[Source data]
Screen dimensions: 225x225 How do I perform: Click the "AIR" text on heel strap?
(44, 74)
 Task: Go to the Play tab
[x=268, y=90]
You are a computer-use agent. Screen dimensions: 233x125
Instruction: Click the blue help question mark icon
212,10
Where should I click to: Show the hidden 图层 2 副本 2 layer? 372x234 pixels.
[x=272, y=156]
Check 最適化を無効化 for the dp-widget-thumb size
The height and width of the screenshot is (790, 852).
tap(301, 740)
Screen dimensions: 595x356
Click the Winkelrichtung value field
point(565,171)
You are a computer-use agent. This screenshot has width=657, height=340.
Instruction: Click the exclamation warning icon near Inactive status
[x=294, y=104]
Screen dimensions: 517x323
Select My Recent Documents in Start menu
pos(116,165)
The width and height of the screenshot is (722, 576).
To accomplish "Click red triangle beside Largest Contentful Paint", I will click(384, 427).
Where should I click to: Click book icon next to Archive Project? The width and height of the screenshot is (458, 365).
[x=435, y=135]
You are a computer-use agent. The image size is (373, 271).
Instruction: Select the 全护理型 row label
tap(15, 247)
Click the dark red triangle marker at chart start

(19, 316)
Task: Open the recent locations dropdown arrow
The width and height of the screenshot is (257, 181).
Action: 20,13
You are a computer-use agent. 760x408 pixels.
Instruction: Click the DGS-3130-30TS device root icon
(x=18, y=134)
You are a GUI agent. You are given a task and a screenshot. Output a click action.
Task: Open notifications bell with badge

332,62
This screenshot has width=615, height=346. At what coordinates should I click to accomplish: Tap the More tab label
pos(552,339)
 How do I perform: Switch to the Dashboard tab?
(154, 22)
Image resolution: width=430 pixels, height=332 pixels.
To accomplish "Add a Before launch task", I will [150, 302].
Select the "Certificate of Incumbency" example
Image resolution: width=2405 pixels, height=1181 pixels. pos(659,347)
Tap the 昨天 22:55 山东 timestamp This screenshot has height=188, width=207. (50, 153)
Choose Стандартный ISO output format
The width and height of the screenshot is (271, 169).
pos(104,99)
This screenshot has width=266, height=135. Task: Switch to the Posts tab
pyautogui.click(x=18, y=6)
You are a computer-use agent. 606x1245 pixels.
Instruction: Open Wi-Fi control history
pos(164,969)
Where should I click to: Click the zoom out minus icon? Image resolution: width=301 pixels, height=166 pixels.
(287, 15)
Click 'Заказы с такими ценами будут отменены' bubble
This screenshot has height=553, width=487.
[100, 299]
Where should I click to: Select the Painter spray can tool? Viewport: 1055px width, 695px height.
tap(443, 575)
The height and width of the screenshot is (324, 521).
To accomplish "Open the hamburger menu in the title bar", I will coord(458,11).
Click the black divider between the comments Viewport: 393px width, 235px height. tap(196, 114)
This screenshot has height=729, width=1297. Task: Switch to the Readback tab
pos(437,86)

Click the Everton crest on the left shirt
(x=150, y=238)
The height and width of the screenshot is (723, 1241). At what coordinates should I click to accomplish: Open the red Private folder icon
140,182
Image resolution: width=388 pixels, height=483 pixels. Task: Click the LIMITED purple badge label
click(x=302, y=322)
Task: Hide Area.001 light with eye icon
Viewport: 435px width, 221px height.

* [Your assignment] From the line containing "Task: Hide Area.001 light with eye icon" through the last line of the records, output each line exactly and nothing more.

* [Task solution]
Task: Hide Area.001 light with eye icon
Viewport: 435px width, 221px height.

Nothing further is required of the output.